14. The glove of claim 13, including a finger pad extending distally from an area approximating the center axis of rotation of the metacarpalphalangeal joint of the small finger.
15. The glove of claim 13, including a thumb pad extending distally from an area approximating the center axis of rotation of the thumb carpometacarpal joint.
Description
BACKGROUND OF THE INVENTION

1. Field of the Invention

This invention relates to gloves for the human hand which are worn when playing sports, such as baseball, softball and the like. More particularly, this invention relates to a baseball glove which includes additional padding and lacing to facilitate and improve closure of the glove.

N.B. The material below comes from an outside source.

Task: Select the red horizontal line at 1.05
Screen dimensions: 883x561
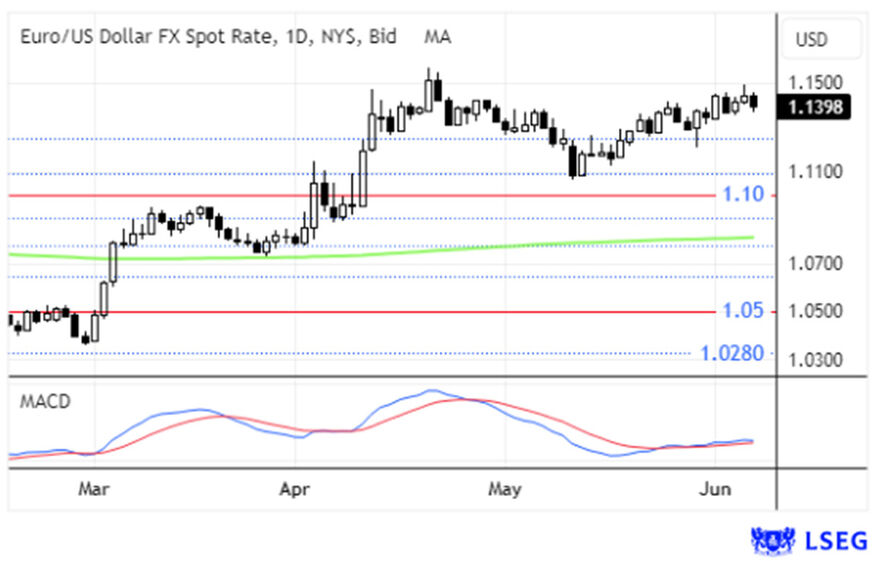Action: click(300, 312)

2. Description of Related Art

Glove construction for protection of the human hand is well known. In addition, there are a number of patents which teach gloves claimed to be particularly useful in the playing of sports. For example, in baseball there are a number of patents relating to glove use for batting as well as those used when in the field in the catching of balls. Fielders' gloves in baseball, which includes softball, are generally constructed in a fashion wherein they are difficult to close and this is especially true when the gloves are new. These gloves are generally constructed to close or “break” along a flex line which starts at the side of the glove adjacent to the center axis of rotation of the metacarpalphalangeal joint of the small finger and extends diagonally across the pocket of the glove adjacent to the center axis of rotation of the metacarpalphalangeal joints of the fingers, terminating at the web of the glove which is between the thumb and the index finger. This “break” or flex line requires substantial force to be applied by the fingers of the hand in the closure of the glove. Thus, there is a need for baseball fielders' gloves which are relatively easy to flex and close with little effort being exerted by the fingers.

SUMMARY OF THE INVENTION

It is an object of the present invention to provide a baseball (softball) glove for use by players in the catching of a baseball or softball.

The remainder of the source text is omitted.